1.2.2 硝酸还原酶(NR)活性测定采用活体法测定：称取叶片0.5 g，加入试管中，对照先加入1 mL30%三氯乙酸溶液，然后再加入0.1 mol·L-11的KNO3溶液9 mL，抽气1 h，置于25℃下暗反应30 min，然后加入1 mL 30%三氯乙酸溶液，吸上清液1 mL于新试管中，加入2 mL 1%磺胺溶液和2 mL 0.02%萘胺溶液，显色20 min，于540 nm下比色。

1.2.3 一氧化氮合酶(NOS)活性测定 NOS测定的磨样方法与NO基本相同，匀浆离心20 min(0℃，15 000r·min-1)，为保护NOS活性应尽快测量，或放入-20℃保存，按照NOS测试盒说明书测定含量。

1.2.4 H2O2含量的测定 H2O2测定参照Prochazkova等(2001)的方法[6]，称取2 g番茄幼苗叶片冷冻样，加8 mL预冷丙酮研磨，取1.0 mL研磨液与0.1 mL硫酸钛及0.2 mL浓氨水混合，12 000×g离心10 min，用丙酮洗涤沉淀3次以上，用硫酸溶解后415 nm比色，后进行0～20μmol·L-1H2O2—丙酮的标样测定。

2 结果与分析

2.1 多胺对低温胁迫下番茄幼苗叶片NO含量的影响

由图1可见，低温处理前各处理间NO含量基本相同；Put预处理后，与对照相比，NO含量均基本不变；Spd和Spm预处理后，低温处理12 h和24 h时，NO含量高于对照且差异显著，预处理后缓苗10h时NO含量与对照基本相同。由此可以看出，对于不同种类多胺，外源Spd和Spm预处理对低温下番茄幼苗叶片NO含量有明显影响，而Put预处理对低温胁迫下NO含量无明显影响。

2.2 多胺对低温胁迫下番茄幼苗叶片NR活性的影响

由图2可见，低温处理前各处理间硝酸还原酶(NR)活性差异均不显著；与对照相比，Put预处理后，低温处理和缓苗后番茄幼苗叶片NR活性基本不变；Spd和Spm预处理后，低温处理12 h和24 h时，NR活性高于对照且差异显著，预处理后缓苗10 h时NR活性与对照基本相同。由此可以看出，对于不同种类多胺，外源Spd和Spm预处理对低温胁迫下番茄幼苗叶片NR活性有影响，且Spm的效果更为明显，而Put预处理对低温胁迫下NR活性无明显影响。
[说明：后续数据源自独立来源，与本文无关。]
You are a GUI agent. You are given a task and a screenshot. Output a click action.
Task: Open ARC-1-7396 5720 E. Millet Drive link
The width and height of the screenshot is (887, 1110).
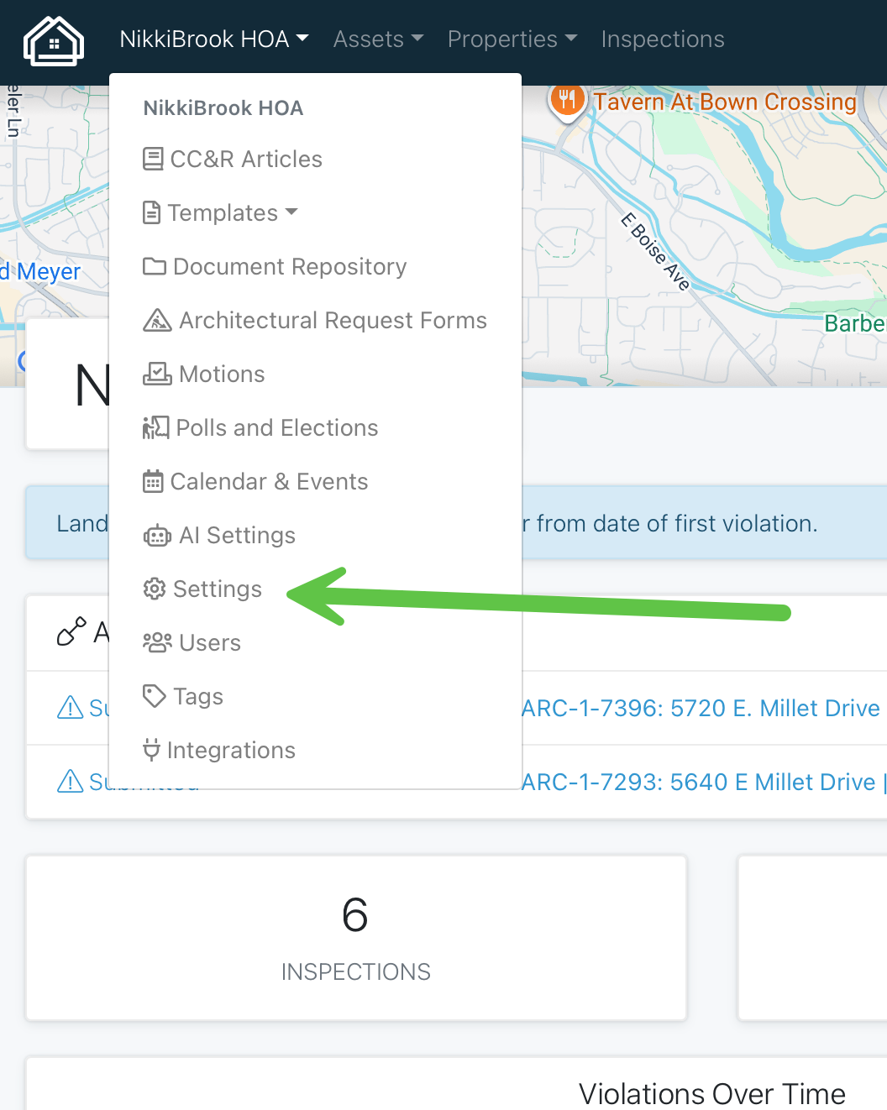[x=701, y=708]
2.3 多胺对低温胁迫下番茄幼苗叶片NOS活性的影响

由图3可见，低温处理前各处理间一氧化氮合酶(NOS)活性差异均不显著；与对照相比，Put预处理后，低温处理和缓苗后NOS活性基本维持不变；Spd和Spm预处理后，低温处理12 h和24 h时，NOS活性明显升高且差异显著，预处理后缓苗10h时NOS活性与对照基本相同。由此可以看出，对于不同种类多胺，外源Spd和Spm预处理对低温胁迫下番茄幼苗叶片NOS活性有显著影响，而Put预处理对低温胁迫下NOS活性无明显影响。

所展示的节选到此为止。